Et, sans plus tarder, Gorenflot, à l'aide d'une chaise, se hissa sur son âne vêtu d'un simple coussin de cuir, d'où pendaient deux lanières en guise d'étriers. Le moine passa ses sandales dans les deux lanières, prit la longe de l'âne dans sa main droite, appuya son poing gauche sur la hanche, et sortit de l'hôtel, majestueux comme le dieu auquel Chicot avait avec quelque raison prétendu qu'il ressemblait.
Quant à Chicot, il enfourcha son cheval avec l'aplomb d'un cavalier consommé, et les deux cavaliers prirent incontinent la route de Melun au petit trot de leurs montures.
On fit de la sorte quatre lieues tout d'une traite, puis on s'arrêta un instant. Le moine profita d'un beau soleil pour s'étendre sur l'herbe et dormir. Chicot, de son côté, fit un calcul d'étapes d'après lequel il reconnut que, pour faire cent vingt lieues, à dix lieues par jour, il mettrait douze jours.
Panurge brouta du bout des lèvres une touffe de chardons.
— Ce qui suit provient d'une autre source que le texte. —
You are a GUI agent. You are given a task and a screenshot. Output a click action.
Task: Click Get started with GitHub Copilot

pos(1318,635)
Dix lieues était raisonnablement tout ce qu'on pouvait exiger des forces combinées d'un âne et d'un moine.
Chicot secoua la tête.
– Ce n'est pas possible, murmura-t-il en regardant Gorenflot, qui dormait sur le revers de ce fossé ni plus ni moins que sur le plus doux édredon; ce n'est pas possible, il faut, s'il veut me suivre, que le frocard fasse au moins quinze lieues par jour.
Comme on le voit, frère Gorenflot était depuis quelque temps destiné aux cauchemars.
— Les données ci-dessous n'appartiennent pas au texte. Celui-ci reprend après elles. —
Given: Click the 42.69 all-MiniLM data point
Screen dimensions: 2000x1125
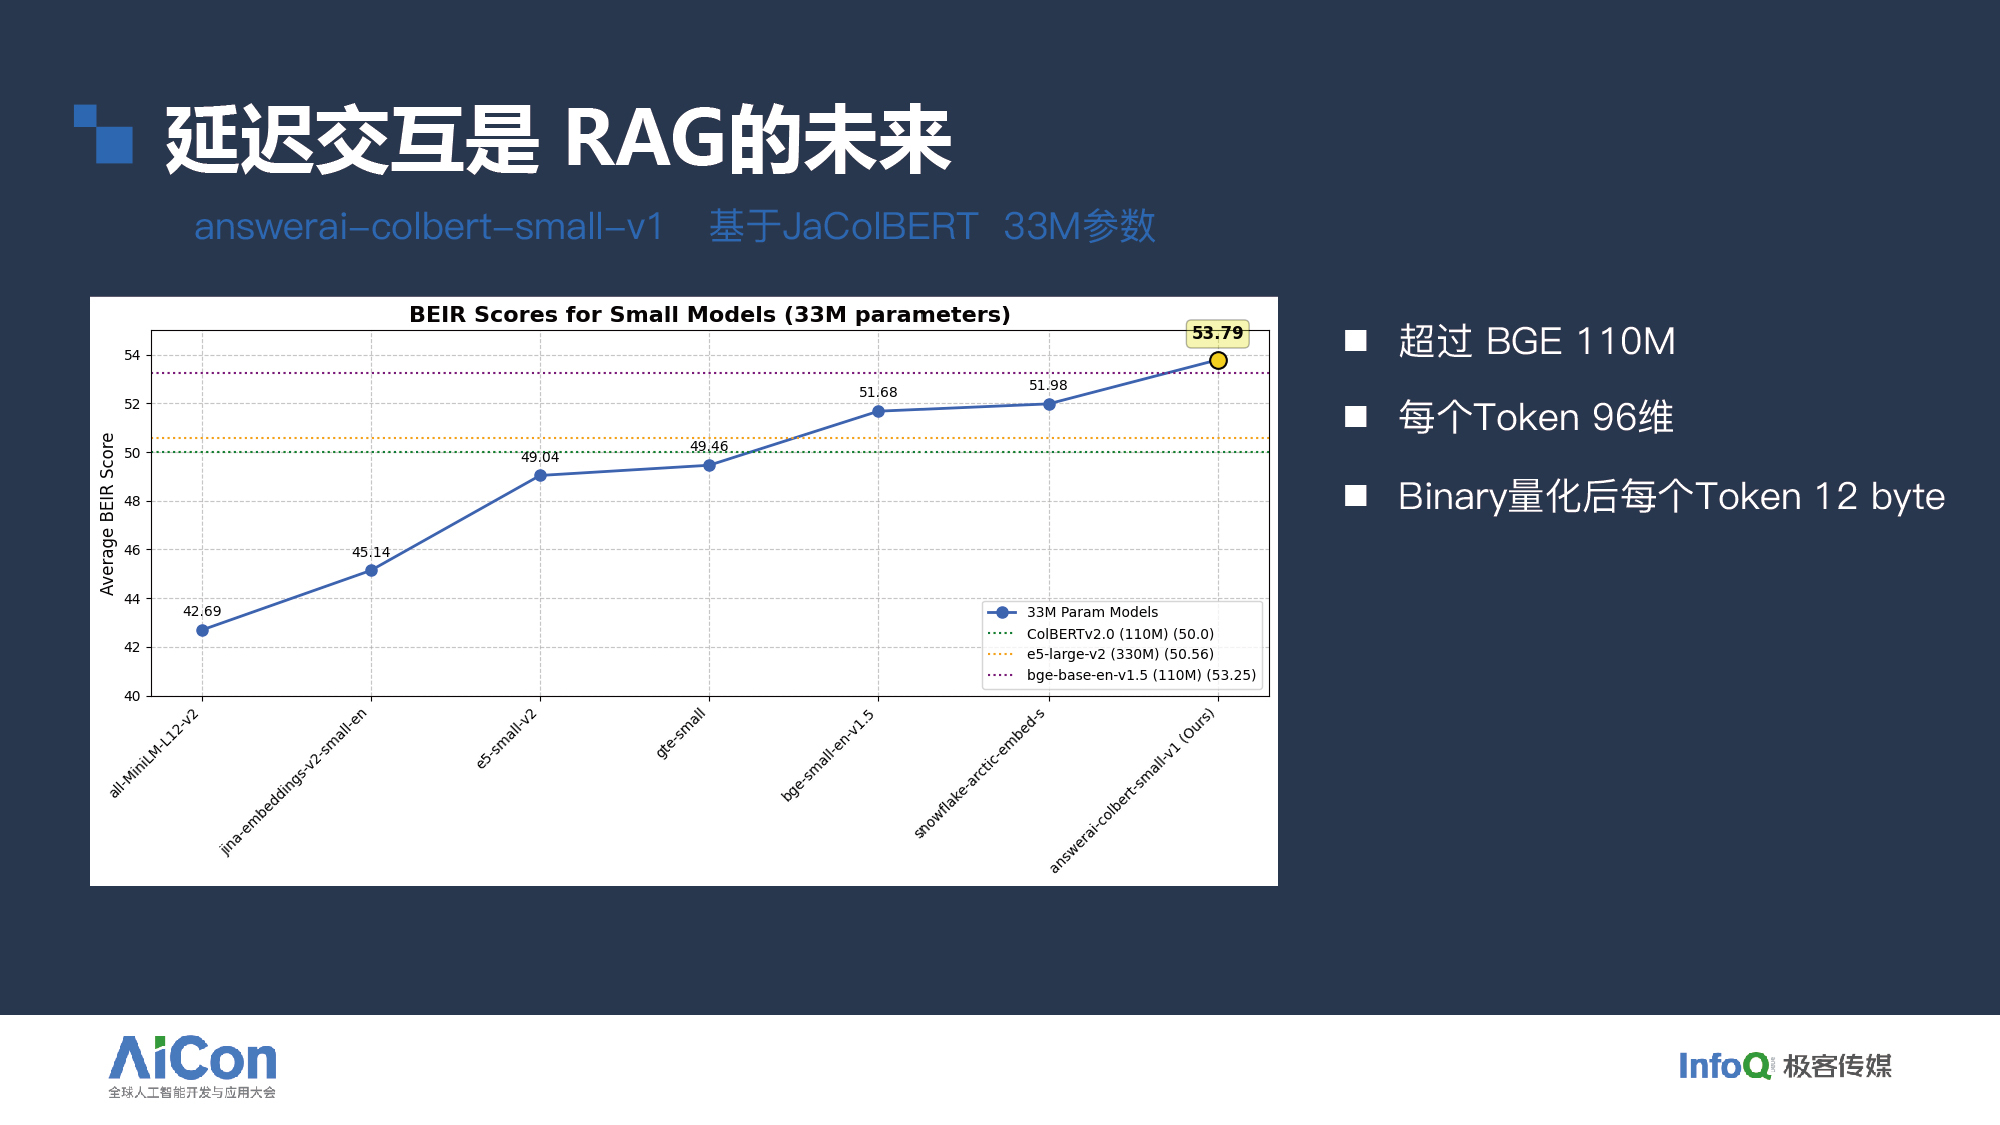Looking at the screenshot, I should pyautogui.click(x=203, y=630).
Chicot le poussa du coude afin de le réveiller, et, quand il serait réveillé, de lui communiquer son observation.
Gorenflot ouvrit les yeux.
– Est-ce que nous sommes à Melun? dit-il, j'ai faim.
– Non, compère, dit Chicot, pas encore, et voilà justement pourquoi je vous éveille; c'est qu'il est urgent d'y arriver. Nous allons trop doucement, ventre de biche! nous allons trop doucement.
– Eh! cela vous fâche-t-il, cher monsieur Chicot, de marcher doucement? la route de la vie va en montant, puisqu'elle aboutit au ciel, et c'est très fatigant de monter; d'ailleurs, qui nous presse? Plus de temps nous mettrons à faire la route, plus de temps nous demeurerons ensemble. Est-ce que je ne voyage pas, moi, pour la propagation de la foi, et vous pour votre plaisir? Eh bien, moins vite nous irons, mieux la foi sera propagée; moins vite nous irons, mieux vous vous amuserez. Par exemple, mon avis serait de demeurer quelques jours à Melun; on y mange, à ce que l'on assure, d'excellents pâtés d'anguilles, et je voudrais faire une comparaison consciencieuse et raisonnée entre le pâté d'anguilles de Melun et celui des autres pays. Que dites-vous de cela, monsieur Chicot?
– Je dis, reprit le Gascon, que mon avis, au contraire, est d'aller le plus vite possible; de ne pas goûter à Melun, et de souper seulement à Montereau, pour regagner le temps perdu.
Gorenflot regarda son compagnon de voyage en homme qui ne comprend pas.
– Allons! en route, en route! dit Chicot.
Le moine, qui était couché tout de son long, les mains croisées sous sa tête, se contenta de s'asseoir sur son derrière en poussant un gémissement.
– Ensuite, continua Chicot, si vous voulez rester en arrière et voyager à votre guise, compère, vous en êtes le maître.
– Non pas, dit Gorenflot, effrayé de cet isolement auquel il venait d'échapper comme par miracle, non pas. Je vous suis, monsieur Chicot, je vous aime trop pour vous quitter.
– Alors, en selle, compère, en selle!
Gorenflot tira son âne contre une borne, et parvint à s'établir dessus, cette fois, non plus à califourchon, mais de côté, à la manière des femmes: il prétendait que cela lui était plus commode pour causer. Le fait est que le moine avait prévu un redoublement de vitesse dans la marche de sa monture, et que, disposé ainsi, il avait deux points d'appui: la crinière et la queue.
Chicot prit le grand trot: l'âne suivit en brayant.